My parent used to pack us all up with coolers and popcorn in big paper bags and ridiculous amounts of candy and head to one of the several Rockford Area drive-ins back in the late seventies/early eighties. I remember seeing so many movies like that--always falling asleep mid-way through the double feature. One summer, in Wisconsin, I remember being allowed to accompany my older teenage cousins to see Grease in the back of my grandmother's Suburban (a big deal since I was like 4) and conking out mid "Hopelessly Devoted To You" (why I always have trouble remembering what happens in the rest of the movie). Eventually, one by one they closed, though up through the mid-nineties, there was still the Belford at the east edge of town, where you could catch indoor flicks for $1.50, and the drive-in was open all summer. Of course, they ripped it down after I'd already moved here to put up the cold, sterile airport-like multiplex. Funny, but when I was in college, there were still a couple of trips with the whole family in tow. Sometimes, we'd all stay in the car with the windows down, those giant speakers perched on the edge of the window. When we were older, we'd set up camp in front of the car, spead out blankets and pillows and try not to get run over, eating enough jujubees to make us sick. Somehow it makes me sad that they're gone for the most part, and now the only place to go is those claustrophobic and usually freezing monstrosities, with some little bastard behind you kicking the seat.

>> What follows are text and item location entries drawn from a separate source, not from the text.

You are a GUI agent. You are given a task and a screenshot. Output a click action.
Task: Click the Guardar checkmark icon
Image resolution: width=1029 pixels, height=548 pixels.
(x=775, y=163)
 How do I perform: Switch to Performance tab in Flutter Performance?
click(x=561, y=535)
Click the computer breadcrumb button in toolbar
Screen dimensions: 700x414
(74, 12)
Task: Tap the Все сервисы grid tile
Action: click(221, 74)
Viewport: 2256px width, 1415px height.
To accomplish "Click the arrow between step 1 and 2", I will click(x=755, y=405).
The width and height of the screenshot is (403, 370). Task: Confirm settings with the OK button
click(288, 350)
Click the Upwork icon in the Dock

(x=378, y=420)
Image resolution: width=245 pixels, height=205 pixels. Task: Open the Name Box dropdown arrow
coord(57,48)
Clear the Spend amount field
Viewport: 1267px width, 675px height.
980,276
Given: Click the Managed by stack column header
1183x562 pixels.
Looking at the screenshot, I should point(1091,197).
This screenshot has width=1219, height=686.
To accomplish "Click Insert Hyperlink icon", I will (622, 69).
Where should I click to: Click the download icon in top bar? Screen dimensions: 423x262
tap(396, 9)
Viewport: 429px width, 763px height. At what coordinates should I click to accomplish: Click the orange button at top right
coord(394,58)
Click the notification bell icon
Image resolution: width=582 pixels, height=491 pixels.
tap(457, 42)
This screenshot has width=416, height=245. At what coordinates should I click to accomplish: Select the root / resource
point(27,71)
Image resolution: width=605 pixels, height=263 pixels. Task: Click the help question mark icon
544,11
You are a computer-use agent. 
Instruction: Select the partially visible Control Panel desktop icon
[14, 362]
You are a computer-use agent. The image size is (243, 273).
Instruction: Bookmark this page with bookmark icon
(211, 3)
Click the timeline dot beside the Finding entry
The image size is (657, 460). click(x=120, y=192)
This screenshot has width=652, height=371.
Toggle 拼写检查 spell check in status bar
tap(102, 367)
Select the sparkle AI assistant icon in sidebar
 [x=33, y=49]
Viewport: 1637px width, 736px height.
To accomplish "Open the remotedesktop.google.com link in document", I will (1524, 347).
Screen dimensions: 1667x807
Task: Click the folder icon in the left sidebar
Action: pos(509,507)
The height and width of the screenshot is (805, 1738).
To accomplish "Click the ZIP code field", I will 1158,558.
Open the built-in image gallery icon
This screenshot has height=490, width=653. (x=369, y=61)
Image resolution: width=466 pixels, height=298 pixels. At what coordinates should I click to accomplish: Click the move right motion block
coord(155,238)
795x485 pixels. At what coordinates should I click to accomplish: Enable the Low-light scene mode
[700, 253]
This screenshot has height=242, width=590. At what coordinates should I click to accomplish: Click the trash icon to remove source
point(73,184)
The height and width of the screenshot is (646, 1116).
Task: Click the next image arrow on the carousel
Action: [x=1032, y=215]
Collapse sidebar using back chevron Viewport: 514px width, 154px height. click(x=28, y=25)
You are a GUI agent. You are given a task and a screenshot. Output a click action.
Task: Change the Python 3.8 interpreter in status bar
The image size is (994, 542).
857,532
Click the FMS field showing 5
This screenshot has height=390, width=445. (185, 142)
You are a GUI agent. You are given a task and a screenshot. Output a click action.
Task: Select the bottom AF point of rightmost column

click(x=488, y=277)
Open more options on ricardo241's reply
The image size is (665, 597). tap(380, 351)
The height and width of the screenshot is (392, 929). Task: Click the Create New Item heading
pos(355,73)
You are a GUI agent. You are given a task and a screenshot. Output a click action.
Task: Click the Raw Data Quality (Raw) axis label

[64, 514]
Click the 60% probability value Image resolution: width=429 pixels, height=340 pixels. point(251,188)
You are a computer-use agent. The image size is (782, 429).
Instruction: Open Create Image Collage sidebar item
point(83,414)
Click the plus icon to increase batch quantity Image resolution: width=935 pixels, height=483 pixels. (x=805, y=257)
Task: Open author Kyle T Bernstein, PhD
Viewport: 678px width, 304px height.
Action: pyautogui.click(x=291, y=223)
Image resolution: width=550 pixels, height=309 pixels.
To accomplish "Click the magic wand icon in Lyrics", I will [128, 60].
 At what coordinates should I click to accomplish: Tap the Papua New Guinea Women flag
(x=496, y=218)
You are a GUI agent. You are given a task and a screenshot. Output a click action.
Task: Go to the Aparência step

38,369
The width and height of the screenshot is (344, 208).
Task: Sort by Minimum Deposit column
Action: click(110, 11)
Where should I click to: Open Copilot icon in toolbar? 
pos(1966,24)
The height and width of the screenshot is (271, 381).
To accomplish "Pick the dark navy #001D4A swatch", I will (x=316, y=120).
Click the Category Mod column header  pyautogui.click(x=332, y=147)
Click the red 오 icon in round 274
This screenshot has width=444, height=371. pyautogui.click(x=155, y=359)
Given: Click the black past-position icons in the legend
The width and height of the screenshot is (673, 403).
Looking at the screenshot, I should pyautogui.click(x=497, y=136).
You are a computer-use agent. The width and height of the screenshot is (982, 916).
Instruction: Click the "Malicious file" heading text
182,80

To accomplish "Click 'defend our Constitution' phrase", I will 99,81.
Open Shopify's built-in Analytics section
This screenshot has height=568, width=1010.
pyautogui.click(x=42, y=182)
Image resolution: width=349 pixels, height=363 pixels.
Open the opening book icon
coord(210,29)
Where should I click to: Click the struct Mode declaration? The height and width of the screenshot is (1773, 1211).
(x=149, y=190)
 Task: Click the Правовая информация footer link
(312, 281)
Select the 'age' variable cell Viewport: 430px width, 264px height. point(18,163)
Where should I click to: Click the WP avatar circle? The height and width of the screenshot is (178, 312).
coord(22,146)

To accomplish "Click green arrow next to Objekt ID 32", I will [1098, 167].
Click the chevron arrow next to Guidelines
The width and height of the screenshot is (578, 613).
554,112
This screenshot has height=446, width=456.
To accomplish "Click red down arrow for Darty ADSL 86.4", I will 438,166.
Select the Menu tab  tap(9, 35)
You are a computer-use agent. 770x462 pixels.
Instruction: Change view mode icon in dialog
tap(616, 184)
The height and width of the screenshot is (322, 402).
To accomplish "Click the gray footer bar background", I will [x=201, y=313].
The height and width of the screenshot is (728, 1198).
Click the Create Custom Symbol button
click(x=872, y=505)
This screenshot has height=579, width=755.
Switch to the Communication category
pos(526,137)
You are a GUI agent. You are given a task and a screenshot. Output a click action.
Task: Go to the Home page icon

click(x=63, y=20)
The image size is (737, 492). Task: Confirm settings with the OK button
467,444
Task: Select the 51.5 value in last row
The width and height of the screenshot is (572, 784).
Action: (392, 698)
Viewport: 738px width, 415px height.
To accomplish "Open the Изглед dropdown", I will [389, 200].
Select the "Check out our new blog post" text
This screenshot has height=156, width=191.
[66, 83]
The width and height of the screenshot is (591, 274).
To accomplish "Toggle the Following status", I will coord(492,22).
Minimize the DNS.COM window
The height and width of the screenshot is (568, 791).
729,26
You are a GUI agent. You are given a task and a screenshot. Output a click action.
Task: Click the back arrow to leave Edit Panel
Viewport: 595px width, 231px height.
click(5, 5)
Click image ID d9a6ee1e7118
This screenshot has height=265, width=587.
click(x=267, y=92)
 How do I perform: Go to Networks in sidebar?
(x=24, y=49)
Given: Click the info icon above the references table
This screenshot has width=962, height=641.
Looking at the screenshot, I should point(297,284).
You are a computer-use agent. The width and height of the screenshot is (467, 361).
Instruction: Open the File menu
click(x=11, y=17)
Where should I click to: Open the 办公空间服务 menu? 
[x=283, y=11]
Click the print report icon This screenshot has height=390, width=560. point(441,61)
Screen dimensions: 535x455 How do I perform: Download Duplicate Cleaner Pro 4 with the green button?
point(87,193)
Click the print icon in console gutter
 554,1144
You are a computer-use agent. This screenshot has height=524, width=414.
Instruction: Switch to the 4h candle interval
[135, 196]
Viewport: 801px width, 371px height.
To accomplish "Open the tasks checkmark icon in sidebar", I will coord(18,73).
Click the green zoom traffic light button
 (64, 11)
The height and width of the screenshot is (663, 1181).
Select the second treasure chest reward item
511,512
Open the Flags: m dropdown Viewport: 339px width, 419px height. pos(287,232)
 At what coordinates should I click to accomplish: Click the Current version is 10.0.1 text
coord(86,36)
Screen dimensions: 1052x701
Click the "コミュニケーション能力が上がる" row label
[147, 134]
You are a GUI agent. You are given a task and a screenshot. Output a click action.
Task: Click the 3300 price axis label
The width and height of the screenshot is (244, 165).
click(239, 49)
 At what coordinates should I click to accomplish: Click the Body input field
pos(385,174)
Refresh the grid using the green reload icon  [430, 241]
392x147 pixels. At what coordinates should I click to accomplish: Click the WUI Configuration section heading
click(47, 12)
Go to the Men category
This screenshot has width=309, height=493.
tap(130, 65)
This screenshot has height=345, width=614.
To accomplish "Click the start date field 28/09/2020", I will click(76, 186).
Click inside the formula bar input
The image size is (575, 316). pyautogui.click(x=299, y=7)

There's this one near where my parents live that actually, at the time were going to drive-ins, had already been reinvented as a porno venue. Of course, all the snazzy new houses they were building, who had loved that they were in view of the screen when it was showing Hollywood stuff but understandably now not so much eventually had it shut down by zoning order. (Not to mention my old elementary school had a pretty good unobstructed view of the screen during the day.) What's weird is it's still there. Sort of. The ghost of it. Neighborhoods have went up all around the lot, but for years afterward, that screen was still there, looming up over the tops of trees. More and more delapidated, until it was nothing but the frame and strips of screen. The entry drive, fenced off, still sported the admission booths for a few years, their glass windows cracked and falling in on themselves, but eventually those were even gone, the gravel road grown over with trees, the land still for sale perpetually, even now I suppose, though I don't think the screen is still standing--winds having apparently knocked it in the last 5 years or so, I couldn't see it last time I drove by there. I was messing around on google maps, the satellite one, a while back, looking at my parent's house, my old school, and you could still see how the ground was carved in tiers, fan shaped, an opening in the trees.